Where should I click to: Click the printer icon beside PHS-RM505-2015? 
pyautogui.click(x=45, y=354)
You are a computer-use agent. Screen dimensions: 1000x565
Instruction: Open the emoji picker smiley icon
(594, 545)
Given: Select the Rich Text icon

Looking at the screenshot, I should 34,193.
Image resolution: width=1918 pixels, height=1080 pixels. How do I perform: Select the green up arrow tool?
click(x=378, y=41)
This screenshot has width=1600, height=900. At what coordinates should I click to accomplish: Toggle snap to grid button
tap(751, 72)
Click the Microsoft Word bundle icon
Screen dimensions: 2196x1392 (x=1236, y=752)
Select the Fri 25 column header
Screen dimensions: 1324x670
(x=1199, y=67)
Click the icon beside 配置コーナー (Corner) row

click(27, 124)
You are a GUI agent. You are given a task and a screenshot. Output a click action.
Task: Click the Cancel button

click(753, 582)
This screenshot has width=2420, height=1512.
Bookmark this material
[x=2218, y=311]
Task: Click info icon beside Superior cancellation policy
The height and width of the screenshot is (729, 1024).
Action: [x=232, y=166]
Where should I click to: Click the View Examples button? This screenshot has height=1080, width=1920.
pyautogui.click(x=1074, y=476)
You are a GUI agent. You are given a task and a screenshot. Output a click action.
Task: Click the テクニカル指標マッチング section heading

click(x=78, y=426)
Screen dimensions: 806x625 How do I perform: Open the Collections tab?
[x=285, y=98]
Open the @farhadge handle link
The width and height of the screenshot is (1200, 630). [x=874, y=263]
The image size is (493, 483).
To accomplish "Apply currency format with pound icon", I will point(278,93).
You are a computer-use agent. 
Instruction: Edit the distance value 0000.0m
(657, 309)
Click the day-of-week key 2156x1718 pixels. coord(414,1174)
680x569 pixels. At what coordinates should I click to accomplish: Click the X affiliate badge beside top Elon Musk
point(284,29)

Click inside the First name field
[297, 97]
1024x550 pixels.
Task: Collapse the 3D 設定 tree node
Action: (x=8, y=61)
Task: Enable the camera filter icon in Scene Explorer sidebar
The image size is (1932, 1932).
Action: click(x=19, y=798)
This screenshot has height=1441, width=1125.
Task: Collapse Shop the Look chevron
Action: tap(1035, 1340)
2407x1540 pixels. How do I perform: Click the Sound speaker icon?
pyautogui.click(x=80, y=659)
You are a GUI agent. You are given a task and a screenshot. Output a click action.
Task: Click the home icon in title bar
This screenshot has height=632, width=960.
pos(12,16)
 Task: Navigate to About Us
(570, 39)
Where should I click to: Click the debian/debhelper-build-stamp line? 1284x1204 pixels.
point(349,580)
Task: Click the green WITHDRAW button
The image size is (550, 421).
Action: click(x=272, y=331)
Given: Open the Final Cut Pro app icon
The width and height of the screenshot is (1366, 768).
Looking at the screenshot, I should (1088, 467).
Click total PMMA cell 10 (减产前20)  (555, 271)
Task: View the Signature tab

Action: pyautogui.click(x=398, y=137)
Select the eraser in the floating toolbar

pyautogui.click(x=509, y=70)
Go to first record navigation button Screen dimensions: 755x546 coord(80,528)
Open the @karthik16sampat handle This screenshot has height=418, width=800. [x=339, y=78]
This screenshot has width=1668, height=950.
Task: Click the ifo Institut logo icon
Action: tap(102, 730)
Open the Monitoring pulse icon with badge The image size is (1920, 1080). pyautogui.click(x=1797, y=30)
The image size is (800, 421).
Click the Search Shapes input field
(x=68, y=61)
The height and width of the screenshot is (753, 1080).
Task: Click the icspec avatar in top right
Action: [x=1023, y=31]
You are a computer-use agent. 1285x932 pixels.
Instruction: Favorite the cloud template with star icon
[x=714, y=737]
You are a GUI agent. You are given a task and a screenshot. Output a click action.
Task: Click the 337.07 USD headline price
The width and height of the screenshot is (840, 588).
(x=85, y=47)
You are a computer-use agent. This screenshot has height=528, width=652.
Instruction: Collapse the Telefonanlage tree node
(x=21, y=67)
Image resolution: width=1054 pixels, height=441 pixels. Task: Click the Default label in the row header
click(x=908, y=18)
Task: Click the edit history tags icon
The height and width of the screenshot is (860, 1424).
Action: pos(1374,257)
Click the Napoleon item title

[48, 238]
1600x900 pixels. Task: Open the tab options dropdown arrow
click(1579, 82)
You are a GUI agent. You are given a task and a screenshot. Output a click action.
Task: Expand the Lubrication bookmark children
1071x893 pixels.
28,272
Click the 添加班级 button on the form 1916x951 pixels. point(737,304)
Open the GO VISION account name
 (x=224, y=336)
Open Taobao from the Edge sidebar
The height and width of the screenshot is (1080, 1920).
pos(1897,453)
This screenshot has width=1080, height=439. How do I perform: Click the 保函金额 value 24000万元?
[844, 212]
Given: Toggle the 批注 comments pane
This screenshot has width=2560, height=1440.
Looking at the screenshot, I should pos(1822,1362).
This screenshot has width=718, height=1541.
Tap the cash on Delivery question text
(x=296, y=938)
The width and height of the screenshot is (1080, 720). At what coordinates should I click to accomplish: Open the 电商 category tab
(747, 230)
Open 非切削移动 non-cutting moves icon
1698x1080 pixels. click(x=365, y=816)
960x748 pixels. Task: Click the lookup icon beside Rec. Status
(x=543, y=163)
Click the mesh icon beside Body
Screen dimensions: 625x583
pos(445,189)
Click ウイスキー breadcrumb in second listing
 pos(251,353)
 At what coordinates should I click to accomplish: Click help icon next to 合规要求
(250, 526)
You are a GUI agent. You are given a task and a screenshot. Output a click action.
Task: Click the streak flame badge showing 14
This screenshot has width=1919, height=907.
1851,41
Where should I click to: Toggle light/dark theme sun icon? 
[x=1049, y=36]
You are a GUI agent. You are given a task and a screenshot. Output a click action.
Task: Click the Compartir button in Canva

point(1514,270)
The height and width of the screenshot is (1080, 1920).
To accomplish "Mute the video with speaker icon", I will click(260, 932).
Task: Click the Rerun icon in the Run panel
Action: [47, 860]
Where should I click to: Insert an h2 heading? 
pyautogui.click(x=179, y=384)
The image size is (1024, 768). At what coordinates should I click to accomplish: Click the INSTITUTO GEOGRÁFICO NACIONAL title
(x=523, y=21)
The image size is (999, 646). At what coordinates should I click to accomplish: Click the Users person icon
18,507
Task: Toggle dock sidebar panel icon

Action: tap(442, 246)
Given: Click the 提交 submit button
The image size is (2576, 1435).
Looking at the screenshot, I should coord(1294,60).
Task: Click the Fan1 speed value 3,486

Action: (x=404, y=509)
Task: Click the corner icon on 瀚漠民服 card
···
• [GOAL OF THE EXERCISE]: Copy out, word for word, every row from the first one down to the row holding "Screen dimensions: 2196x1392 (x=1236, y=752)", including that row.

• [COMPLETE OUTPUT]:
Where should I click to: Click the printer icon beside PHS-RM505-2015? 
pyautogui.click(x=45, y=354)
You are a computer-use agent. Screen dimensions: 1000x565
Instruction: Open the emoji picker smiley icon
(594, 545)
Given: Select the Rich Text icon

Looking at the screenshot, I should 34,193.
Image resolution: width=1918 pixels, height=1080 pixels. How do I perform: Select the green up arrow tool?
click(x=378, y=41)
This screenshot has width=1600, height=900. At what coordinates should I click to accomplish: Toggle snap to grid button
tap(751, 72)
Click the Microsoft Word bundle icon
Screen dimensions: 2196x1392 (x=1236, y=752)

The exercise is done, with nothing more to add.